Aspilidea is a genus of rock-dwelling crustose lichens in the family Megasporaceae (order Pertusariales). It was introduced for the species Aspilidea myrinii, but a five-locus phylogenetic study recovered two distinct taxa in the genus and treated Aspilidea as an early-diverging lineage within Megasporaceae. In the same study, all North American records previously attributed to A. myrinii were found to be misidentifications, with many representing a second species, Aspilidea subadunans.

==Taxonomy==
The genus was introduced by Josef Hafellner for A. myrinii in 2001.
In a five-locus phylogenetic study of Megasporaceae, Wheeler and colleagues (2024) recovered Aspilidea as an early-diverging lineage within that family (near the boundary with Ochrolechiaceae) and treated it as part of Megasporaceae, while noting that its placement is less clear-cut than that of several other genera and may be revisited as sampling improves. Earlier molecular work excluded Aspilidea from Megasporaceae, while noting a close relationship. Wheeler and colleagues (2024) recovered Aspilidea as an early-diverging lineage within Megasporaceae with high support and included it in the family, while noting that its placement may change as sampling improves.

==Description==
Species of Aspilidea are saxicolous (rock-dwelling) crustose lichens with pale thalli that contain norstictic acid and produce short bacilliform conidia. Anatomically, Aspilidea is unusual within Megasporaceae in showing a euamyloid (I+ blue) hymenium, and it has historically been considered intermediate in some characters between Megasporaceae and Ochrolechiaceae.
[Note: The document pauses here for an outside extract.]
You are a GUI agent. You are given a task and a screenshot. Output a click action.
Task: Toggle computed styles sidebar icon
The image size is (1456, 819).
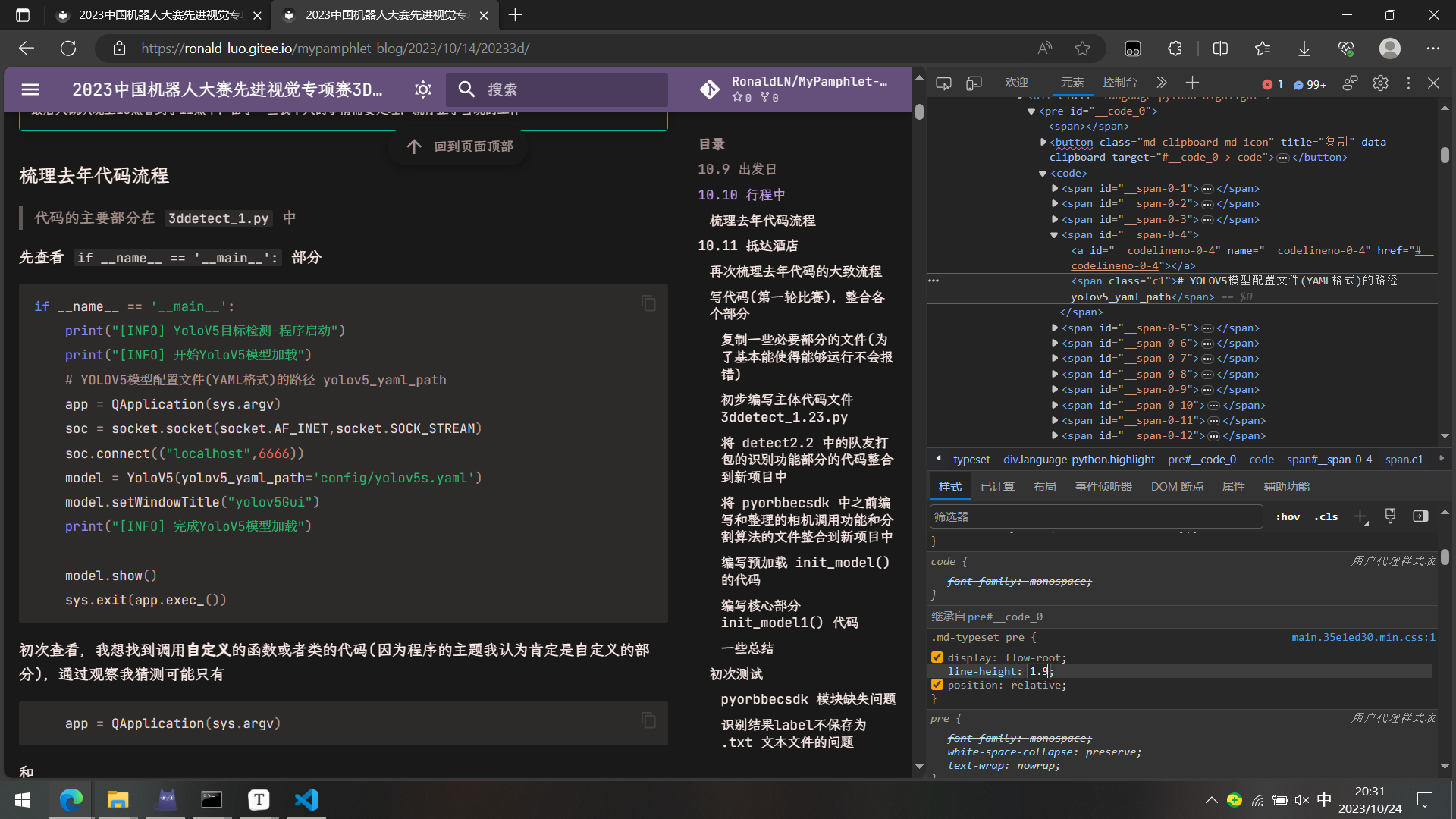1420,516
The two species are similar chemically (norstictic acid; short bacilliform conidia), but A. subadunans differs from A. myrinii in having elevated apothecia and narrower ascospores.

==Habitat and distribution==
Aspilidea species occur on siliceous rocks in cold northern habitats. In North America, A. subadunans is known from Alaska to Newfoundland, while reports of A. myrinii from North America represent misidentifications; some European records have also proved to be misidentified.